*** Block opens ***
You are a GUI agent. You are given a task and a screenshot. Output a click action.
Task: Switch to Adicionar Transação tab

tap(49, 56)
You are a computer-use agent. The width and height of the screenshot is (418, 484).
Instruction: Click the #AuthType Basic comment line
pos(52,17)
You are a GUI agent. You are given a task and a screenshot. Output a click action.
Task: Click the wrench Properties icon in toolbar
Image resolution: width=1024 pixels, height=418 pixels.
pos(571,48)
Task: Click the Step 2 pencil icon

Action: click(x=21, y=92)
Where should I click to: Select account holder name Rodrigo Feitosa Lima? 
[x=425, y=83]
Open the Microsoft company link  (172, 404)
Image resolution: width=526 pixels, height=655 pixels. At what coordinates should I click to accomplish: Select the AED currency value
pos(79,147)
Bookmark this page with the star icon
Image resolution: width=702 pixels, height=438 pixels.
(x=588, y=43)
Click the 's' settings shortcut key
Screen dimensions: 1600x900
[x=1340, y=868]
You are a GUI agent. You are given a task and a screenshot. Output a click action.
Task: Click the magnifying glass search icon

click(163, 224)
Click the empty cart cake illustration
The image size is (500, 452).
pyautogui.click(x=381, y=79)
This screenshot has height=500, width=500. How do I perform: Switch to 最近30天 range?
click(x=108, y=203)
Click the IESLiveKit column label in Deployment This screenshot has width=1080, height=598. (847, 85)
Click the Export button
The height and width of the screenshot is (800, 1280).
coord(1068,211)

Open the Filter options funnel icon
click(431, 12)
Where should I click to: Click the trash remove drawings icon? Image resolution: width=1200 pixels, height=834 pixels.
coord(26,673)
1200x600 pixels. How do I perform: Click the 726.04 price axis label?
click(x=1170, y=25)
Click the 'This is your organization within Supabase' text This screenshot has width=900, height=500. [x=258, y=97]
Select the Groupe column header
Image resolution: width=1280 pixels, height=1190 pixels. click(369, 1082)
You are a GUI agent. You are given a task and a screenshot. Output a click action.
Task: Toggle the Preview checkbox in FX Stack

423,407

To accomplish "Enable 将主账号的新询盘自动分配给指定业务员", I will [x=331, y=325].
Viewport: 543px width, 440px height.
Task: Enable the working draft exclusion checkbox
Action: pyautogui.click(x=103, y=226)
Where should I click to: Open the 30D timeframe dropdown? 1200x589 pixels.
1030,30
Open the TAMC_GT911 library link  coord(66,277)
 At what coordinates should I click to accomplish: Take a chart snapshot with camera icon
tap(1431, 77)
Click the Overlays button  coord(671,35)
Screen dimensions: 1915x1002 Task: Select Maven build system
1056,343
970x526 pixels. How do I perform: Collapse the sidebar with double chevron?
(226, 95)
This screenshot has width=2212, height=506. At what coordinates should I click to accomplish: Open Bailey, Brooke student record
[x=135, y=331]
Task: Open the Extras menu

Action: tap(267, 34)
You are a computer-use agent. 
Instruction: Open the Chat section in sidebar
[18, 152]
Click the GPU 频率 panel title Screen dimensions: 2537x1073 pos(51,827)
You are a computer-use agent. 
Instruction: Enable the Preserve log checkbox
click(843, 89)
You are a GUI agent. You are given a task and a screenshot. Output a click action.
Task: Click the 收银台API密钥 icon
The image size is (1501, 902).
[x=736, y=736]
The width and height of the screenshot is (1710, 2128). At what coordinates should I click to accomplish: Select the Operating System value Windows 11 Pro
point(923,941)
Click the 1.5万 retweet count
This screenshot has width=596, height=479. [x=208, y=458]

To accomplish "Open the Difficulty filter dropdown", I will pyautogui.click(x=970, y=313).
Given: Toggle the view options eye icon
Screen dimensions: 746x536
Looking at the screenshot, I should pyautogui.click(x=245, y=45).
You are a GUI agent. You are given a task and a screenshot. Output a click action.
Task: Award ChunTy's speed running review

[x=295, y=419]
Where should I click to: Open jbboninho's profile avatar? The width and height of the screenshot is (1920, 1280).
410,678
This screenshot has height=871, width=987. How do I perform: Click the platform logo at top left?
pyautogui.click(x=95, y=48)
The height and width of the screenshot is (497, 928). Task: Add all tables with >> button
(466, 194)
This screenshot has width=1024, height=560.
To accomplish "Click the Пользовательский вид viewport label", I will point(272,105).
*** Block closes ***
What the task asks => The whole listing above needs to be reproduced exactly.

Answer =>
You are a GUI agent. You are given a task and a screenshot. Output a click action.
Task: Switch to Adicionar Transação tab

tap(49, 56)
You are a computer-use agent. The width and height of the screenshot is (418, 484).
Instruction: Click the #AuthType Basic comment line
pos(52,17)
You are a GUI agent. You are given a task and a screenshot. Output a click action.
Task: Click the wrench Properties icon in toolbar
Image resolution: width=1024 pixels, height=418 pixels.
pos(571,48)
Task: Click the Step 2 pencil icon

Action: click(x=21, y=92)
Where should I click to: Select account holder name Rodrigo Feitosa Lima? 
[x=425, y=83]
Open the Microsoft company link  (172, 404)
Image resolution: width=526 pixels, height=655 pixels. At what coordinates should I click to accomplish: Select the AED currency value
pos(79,147)
Bookmark this page with the star icon
Image resolution: width=702 pixels, height=438 pixels.
(x=588, y=43)
Click the 's' settings shortcut key
Screen dimensions: 1600x900
[x=1340, y=868]
You are a GUI agent. You are given a task and a screenshot. Output a click action.
Task: Click the magnifying glass search icon

click(163, 224)
Click the empty cart cake illustration
The image size is (500, 452).
pyautogui.click(x=381, y=79)
This screenshot has height=500, width=500. How do I perform: Switch to 最近30天 range?
click(x=108, y=203)
Click the IESLiveKit column label in Deployment This screenshot has width=1080, height=598. (847, 85)
Click the Export button
The height and width of the screenshot is (800, 1280).
coord(1068,211)

Open the Filter options funnel icon
click(431, 12)
Where should I click to: Click the trash remove drawings icon? Image resolution: width=1200 pixels, height=834 pixels.
coord(26,673)
1200x600 pixels. How do I perform: Click the 726.04 price axis label?
click(x=1170, y=25)
Click the 'This is your organization within Supabase' text This screenshot has width=900, height=500. [x=258, y=97]
Select the Groupe column header
Image resolution: width=1280 pixels, height=1190 pixels. click(369, 1082)
You are a GUI agent. You are given a task and a screenshot. Output a click action.
Task: Toggle the Preview checkbox in FX Stack

423,407

To accomplish "Enable 将主账号的新询盘自动分配给指定业务员", I will [x=331, y=325].
Viewport: 543px width, 440px height.
Task: Enable the working draft exclusion checkbox
Action: pyautogui.click(x=103, y=226)
Where should I click to: Open the 30D timeframe dropdown? 1200x589 pixels.
1030,30
Open the TAMC_GT911 library link  coord(66,277)
 At what coordinates should I click to accomplish: Take a chart snapshot with camera icon
tap(1431, 77)
Click the Overlays button  coord(671,35)
Screen dimensions: 1915x1002 Task: Select Maven build system
1056,343
970x526 pixels. How do I perform: Collapse the sidebar with double chevron?
(226, 95)
This screenshot has width=2212, height=506. At what coordinates should I click to accomplish: Open Bailey, Brooke student record
[x=135, y=331]
Task: Open the Extras menu

Action: tap(267, 34)
You are a computer-use agent. 
Instruction: Open the Chat section in sidebar
[18, 152]
Click the GPU 频率 panel title Screen dimensions: 2537x1073 pos(51,827)
You are a computer-use agent. 
Instruction: Enable the Preserve log checkbox
click(843, 89)
You are a GUI agent. You are given a task and a screenshot. Output a click action.
Task: Click the 收银台API密钥 icon
The image size is (1501, 902).
[x=736, y=736]
The width and height of the screenshot is (1710, 2128). At what coordinates should I click to accomplish: Select the Operating System value Windows 11 Pro
point(923,941)
Click the 1.5万 retweet count
This screenshot has width=596, height=479. [x=208, y=458]

To accomplish "Open the Difficulty filter dropdown", I will pyautogui.click(x=970, y=313).
Given: Toggle the view options eye icon
Screen dimensions: 746x536
Looking at the screenshot, I should pyautogui.click(x=245, y=45).
You are a GUI agent. You are given a task and a screenshot. Output a click action.
Task: Award ChunTy's speed running review

[x=295, y=419]
Where should I click to: Open jbboninho's profile avatar? The width and height of the screenshot is (1920, 1280).
410,678
This screenshot has height=871, width=987. How do I perform: Click the platform logo at top left?
pyautogui.click(x=95, y=48)
The height and width of the screenshot is (497, 928). Task: Add all tables with >> button
(466, 194)
This screenshot has width=1024, height=560.
To accomplish "Click the Пользовательский вид viewport label", I will point(272,105).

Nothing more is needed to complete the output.